荧光光谱法研究山梨醇与牛血清白蛋白的相互作用

Study of Interaction between Sorbitol and Bovine Serum Albumin by Fluorescence Spectrometry

采用荧光和紫外吸收光谱法,研究了利尿脱水药山梨醇(Sorbitol)与牛血清白蛋白(BSA)的相互作用。在正常生理条件下,山梨醇对牛血清白蛋白有较强的猝灭作用,根据不同的药物浓度、温度及紫外吸收光谱的变化,判断其猝灭方式可能为静态猝灭,考察了不同温度、药物浓度等多种条件下Sorbitol对BSA荧光猝灭的影响。通过Stern-Volmer方程和Lineweaver-Burk方程的简化形式,求出在不同温度下反应的结合常数KD分别为7.4×10-5(25℃)和1.7×10-4(37℃)、结合位点数n为1。根据反应热力学参数确定了它们之间相互作用的主要形式为电荷作用力。采用同步荧光考察了山梨醇对BSA构象的影响,发现随药物浓度的增大,色氨酸残基的最大发射波长不变,而酪氨酸残基所处环境的疏水性改变,从而导致BSA的构象发生了变化。

The interaction of sorbitol and bovine serum album （BSA） was studied by fluorescence and ultraviolet absorption spectra.

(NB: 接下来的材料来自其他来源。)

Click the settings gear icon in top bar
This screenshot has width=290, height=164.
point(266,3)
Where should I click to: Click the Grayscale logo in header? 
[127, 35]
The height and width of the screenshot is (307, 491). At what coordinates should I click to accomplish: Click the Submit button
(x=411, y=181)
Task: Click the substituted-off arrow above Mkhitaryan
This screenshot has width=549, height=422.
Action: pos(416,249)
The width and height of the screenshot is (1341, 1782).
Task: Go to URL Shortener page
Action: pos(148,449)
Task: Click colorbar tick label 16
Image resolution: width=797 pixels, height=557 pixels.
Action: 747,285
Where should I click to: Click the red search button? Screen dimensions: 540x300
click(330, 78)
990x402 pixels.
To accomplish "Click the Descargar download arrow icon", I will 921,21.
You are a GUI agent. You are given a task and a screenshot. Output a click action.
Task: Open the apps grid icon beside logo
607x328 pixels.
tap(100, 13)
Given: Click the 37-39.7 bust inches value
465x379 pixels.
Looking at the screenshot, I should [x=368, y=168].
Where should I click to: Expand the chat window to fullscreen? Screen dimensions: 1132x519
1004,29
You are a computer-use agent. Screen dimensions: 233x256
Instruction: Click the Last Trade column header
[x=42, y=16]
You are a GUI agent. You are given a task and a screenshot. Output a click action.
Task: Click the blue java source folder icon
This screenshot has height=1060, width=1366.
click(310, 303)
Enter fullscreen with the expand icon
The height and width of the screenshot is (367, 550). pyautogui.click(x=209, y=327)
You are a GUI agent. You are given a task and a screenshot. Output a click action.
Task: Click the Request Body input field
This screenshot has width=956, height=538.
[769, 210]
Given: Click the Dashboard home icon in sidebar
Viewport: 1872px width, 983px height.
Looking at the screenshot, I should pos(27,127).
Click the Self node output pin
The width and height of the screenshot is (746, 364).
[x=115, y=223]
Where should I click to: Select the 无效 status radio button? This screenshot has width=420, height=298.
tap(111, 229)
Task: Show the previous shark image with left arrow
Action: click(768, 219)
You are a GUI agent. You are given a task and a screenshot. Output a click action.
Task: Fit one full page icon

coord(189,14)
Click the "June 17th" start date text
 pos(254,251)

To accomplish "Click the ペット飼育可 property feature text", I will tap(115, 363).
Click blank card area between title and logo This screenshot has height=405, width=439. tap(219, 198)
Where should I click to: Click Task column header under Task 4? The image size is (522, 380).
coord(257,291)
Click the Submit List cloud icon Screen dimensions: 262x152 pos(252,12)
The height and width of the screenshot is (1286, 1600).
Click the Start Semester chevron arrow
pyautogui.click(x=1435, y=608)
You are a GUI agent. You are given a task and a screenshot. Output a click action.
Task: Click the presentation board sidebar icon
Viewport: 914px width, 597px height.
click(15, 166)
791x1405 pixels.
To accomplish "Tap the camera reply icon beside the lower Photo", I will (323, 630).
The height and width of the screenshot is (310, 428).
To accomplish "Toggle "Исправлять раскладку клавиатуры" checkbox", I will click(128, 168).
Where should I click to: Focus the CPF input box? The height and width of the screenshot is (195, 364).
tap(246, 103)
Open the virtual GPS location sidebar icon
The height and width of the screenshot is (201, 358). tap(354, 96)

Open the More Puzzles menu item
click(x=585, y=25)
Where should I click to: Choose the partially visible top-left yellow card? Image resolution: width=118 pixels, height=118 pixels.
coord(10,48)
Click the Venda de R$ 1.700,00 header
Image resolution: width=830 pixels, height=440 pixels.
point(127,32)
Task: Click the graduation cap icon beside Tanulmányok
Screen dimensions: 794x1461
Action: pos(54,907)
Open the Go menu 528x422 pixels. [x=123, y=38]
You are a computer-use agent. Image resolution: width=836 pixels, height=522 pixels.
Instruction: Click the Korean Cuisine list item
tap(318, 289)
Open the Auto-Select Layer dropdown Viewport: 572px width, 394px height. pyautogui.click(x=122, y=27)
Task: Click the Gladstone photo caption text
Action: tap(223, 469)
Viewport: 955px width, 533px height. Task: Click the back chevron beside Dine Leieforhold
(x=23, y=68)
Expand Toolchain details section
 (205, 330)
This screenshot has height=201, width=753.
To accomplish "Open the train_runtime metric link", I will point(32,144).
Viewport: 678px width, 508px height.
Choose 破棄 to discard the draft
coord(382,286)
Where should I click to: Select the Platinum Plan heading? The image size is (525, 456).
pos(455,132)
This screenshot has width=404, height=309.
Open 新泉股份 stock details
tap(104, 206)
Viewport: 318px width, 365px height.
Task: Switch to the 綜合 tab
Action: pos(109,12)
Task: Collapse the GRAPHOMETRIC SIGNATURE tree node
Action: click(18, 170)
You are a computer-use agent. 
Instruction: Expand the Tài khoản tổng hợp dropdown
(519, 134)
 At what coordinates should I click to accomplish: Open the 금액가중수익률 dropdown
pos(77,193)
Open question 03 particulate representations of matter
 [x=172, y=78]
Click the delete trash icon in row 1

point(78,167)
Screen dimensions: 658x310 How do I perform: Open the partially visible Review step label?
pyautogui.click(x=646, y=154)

As it is well known to us, the interactional analysis between small molecular drug and biology macromolecule （such as protein, DNA, etc） is one of the important interactional analyses, which can not only offer new biological view but also supply chance for chemist and biochemist to synthesize new drug capable of regulating the biology process effectively. In the present paper, fluorescence spectrophotometry was first employed to study the interaction between BSA and sorbitol. At the same time, the synchronous fluorescence spectroscopy was adopted to review the configuration of BSA influenced by sorbitol, which provides important significance for clinical medication. The results show that sorbitol has strongly quenched the fluorescence of bovine serum albumin in natural physiological condition, the quenching mechanism is a static quenching procedure at different temperatures and drug concentration, and the variational absorption spectra also proves this deduction. At the same time, this article has also examined the influences of sorbitol on the fluorescence quenching of bovine serum albumin at different temperatures and drug concentration. The binding constants and the number of binding sites between sorbitol and BSA were calculated at different temperatures. Furthermore, the enthalpy and entropy changes in the interaction of sorbitol and bovine serum album were also obtained by the equations of Stern-Volmer and Lineweaver-Burk. From the thermodynamic parameters, it can be judged that the primary binding power between sorbitol and BSA is electrostatic force. Moreover, the synchronous fluorescence spectroscopy was applied to examine the effect of sorbitol on the configuration of BSA. The alterative configuration of BSA may be induced by the hydrophobicity environment of tyrosine with the increase in drug concentration. In conclusion, the fluorescence method is highly sensitive and convenient in the study of intermolecular interaction. Further studies in this field will open up the way to applications of biology macromolecule in analytical chemistry and analytical biochemistry.